A little more than three years ago, in the Autumn of 2010, I had the vision of a modular technological platform for building mental health recovery tools and methods on an epic scale, and I simply started building the thing – with smartphone app and all.

I got in contact with subject-matter experts and got a lot of verbal backing from everywhere. Everything was really great! Everything except the most important issue: human resources. With no dedicated business partners, no external financial backing and me being strung up with the leadership responsibilities of a running a successful full-time software consultancy, things had to go awry. So they did. Things came to a halt. Several times. I was really becoming desperate about either getting something out there or abandoning the project altogether… Trust me, it was almost unbearable believing so much in a cause, while not being able to execute on it.

Finally, after all this battling with myself on what to do, I came to my senses and I had the realization that the concepts and technology that MoodKick is building, was never supposed to be built and sold as traditional software or apps. No. It was meant to be free. Free for everyone.

Experiencing and sustaining good mental health throughout life really should be a human right.
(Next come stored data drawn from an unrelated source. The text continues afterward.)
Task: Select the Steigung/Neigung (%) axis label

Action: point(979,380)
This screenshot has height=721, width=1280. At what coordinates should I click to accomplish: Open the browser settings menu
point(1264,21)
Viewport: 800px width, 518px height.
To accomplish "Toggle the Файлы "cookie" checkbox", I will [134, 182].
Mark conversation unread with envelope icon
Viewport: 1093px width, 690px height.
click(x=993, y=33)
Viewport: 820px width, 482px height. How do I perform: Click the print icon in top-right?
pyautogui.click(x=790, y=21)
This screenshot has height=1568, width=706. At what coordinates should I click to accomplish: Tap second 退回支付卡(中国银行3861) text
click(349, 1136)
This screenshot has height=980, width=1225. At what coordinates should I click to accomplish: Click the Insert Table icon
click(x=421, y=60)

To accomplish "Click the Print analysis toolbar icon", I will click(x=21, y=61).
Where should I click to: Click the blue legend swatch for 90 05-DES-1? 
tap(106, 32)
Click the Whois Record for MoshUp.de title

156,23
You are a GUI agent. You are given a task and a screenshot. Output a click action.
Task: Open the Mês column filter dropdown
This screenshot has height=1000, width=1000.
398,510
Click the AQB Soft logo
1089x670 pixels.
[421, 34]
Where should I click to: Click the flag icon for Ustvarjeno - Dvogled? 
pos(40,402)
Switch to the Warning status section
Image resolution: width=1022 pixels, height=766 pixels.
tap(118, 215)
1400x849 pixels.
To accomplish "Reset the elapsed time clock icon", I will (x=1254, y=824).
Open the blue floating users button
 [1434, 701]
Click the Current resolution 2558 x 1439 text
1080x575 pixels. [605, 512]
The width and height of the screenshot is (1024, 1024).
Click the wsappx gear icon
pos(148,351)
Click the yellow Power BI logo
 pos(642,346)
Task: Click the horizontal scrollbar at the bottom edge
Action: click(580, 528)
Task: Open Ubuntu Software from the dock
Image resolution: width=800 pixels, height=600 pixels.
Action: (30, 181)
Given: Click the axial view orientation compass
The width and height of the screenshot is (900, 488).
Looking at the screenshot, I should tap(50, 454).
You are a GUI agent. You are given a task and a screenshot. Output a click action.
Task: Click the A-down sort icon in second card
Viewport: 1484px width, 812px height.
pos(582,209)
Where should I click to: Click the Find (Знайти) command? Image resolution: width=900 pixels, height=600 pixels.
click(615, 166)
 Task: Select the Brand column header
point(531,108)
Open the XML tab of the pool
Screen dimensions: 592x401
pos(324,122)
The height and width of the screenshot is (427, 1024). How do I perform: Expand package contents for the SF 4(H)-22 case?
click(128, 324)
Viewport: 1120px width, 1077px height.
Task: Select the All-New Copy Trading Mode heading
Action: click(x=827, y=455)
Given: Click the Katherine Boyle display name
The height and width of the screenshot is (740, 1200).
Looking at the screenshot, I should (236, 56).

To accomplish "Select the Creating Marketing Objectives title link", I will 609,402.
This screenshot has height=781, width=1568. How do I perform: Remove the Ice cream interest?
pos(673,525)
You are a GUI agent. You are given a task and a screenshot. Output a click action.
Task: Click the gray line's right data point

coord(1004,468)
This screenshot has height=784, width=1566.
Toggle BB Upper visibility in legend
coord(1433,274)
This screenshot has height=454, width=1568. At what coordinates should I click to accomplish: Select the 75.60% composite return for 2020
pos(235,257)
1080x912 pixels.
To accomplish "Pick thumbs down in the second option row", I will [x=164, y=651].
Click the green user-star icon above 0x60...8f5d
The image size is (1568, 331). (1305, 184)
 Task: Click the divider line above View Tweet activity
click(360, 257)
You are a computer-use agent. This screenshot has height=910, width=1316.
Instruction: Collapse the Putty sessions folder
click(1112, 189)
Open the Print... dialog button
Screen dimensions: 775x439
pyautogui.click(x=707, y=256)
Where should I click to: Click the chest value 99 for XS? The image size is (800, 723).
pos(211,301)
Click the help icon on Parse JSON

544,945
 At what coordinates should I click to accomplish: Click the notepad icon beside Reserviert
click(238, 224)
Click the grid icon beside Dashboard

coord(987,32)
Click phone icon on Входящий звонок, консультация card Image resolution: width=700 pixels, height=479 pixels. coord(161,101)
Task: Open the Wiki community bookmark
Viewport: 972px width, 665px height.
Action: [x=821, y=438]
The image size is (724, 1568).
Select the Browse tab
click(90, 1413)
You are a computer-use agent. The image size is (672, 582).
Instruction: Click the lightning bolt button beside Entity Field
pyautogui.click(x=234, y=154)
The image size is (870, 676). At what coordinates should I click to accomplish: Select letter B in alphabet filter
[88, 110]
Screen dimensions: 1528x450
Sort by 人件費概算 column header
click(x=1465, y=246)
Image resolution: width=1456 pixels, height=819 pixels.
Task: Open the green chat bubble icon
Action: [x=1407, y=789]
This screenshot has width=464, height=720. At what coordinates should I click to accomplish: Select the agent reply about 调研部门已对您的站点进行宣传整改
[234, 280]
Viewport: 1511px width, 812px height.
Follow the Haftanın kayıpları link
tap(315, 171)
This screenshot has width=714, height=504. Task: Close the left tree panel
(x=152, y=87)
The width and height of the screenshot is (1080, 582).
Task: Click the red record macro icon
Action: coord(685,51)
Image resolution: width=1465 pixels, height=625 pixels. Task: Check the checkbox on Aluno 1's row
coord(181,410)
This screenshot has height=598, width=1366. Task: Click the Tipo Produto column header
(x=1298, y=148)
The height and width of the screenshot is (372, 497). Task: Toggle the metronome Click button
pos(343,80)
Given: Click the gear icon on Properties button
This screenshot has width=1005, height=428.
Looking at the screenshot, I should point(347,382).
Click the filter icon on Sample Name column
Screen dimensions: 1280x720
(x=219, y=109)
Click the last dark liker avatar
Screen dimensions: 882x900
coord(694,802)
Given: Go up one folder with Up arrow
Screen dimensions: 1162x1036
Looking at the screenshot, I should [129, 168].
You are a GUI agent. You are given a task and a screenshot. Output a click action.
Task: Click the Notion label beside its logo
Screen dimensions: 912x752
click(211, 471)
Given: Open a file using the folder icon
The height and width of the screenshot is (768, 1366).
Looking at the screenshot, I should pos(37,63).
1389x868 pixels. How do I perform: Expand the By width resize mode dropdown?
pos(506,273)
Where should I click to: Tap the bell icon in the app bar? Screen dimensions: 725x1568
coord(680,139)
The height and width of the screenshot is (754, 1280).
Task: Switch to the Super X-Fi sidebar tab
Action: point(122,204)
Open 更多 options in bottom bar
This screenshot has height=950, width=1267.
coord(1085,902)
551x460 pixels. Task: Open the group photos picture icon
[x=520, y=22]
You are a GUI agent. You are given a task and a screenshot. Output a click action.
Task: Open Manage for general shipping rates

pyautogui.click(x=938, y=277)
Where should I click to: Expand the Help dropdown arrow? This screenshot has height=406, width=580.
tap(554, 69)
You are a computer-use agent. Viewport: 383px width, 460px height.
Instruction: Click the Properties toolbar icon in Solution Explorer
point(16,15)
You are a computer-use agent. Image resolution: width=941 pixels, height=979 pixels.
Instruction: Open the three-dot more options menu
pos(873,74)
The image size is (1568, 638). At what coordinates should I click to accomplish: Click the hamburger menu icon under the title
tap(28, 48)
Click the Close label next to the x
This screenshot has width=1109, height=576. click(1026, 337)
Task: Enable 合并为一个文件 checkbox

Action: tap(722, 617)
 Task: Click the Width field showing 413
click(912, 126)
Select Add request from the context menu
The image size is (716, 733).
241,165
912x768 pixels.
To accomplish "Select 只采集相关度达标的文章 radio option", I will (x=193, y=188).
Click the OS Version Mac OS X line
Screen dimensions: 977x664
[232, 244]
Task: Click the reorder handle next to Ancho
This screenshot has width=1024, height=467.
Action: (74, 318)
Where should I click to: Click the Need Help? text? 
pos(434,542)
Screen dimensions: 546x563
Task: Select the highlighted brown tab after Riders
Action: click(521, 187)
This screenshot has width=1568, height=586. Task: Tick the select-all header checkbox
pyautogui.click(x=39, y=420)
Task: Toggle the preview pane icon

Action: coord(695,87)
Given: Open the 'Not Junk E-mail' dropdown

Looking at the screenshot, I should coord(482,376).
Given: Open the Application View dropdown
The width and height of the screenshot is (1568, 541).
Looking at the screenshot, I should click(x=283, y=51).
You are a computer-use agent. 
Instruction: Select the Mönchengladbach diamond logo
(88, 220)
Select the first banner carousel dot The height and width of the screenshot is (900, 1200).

MoodKick was meant to mark the beginning of a people’s movement of free mental health care support tools built on open source technology and with crowd-built and maintained treatment methods that can develop more rapidly and organically than traditional peer-reviewed methods, be more free (with no licensing costs related to e.g. depression tests), and more scalable (enabling not only therapists to help clients, but also clients to help each other).

The Benefit

I strongly believe that technology can help people with mental health issues recover better, more efficiently and in much more scalable ways than seen ever before, and having stated the above, I therefore chose to release MoodKick as the world’s first, open source mental health care platform and foundation.

The goal of MoodKick  is to make recovery achievable for every human being by facilitating the collaborative development of:

1) Free and scalable, state-of-the-art, technology-mediated, context-relevant treatment regimes
2) A huge library of open content methods and interventions
3) Ground-braking ways of facilitating synchronous and asynchronous peer support networks across time and place

(please note that the goals and methods are dynamic at this point in time – they may change a bit)

What’s next?

So what now? I’ve launched a community platform on Ning that allows everyone interested in the project to sign up and discuss the project, concepts etc. Please do sign up and let’s get the discussion going: http://moodkick.ning.com.

During the next couple of weeks I will do my best to conceptualize and illustrate the thoughts and ideas behind the platform so that it’s easier to comprehend what the platform does – and how. And I will also try to figure out how to get the foundation bootstrapped.

Also, the technical platform itself has been released on Github (https://github.com/MoodKick) with a liberal MIT license. However, it lacks a lot at this moment: documentation, architectural diagrams, instructions for deploying, and, along with this, we’re about to revamp parts of the technical platform as various technical components have seen newer versions than the currently used ones. I expect that most of these written artifacts will be produced within the next 2-3 weeks, giving to-be-contributing software developers the optimum bootstrap experience.

So, I hope that you will join in on this project. It may really touch the lives of many in the most wonderful ways imaginable.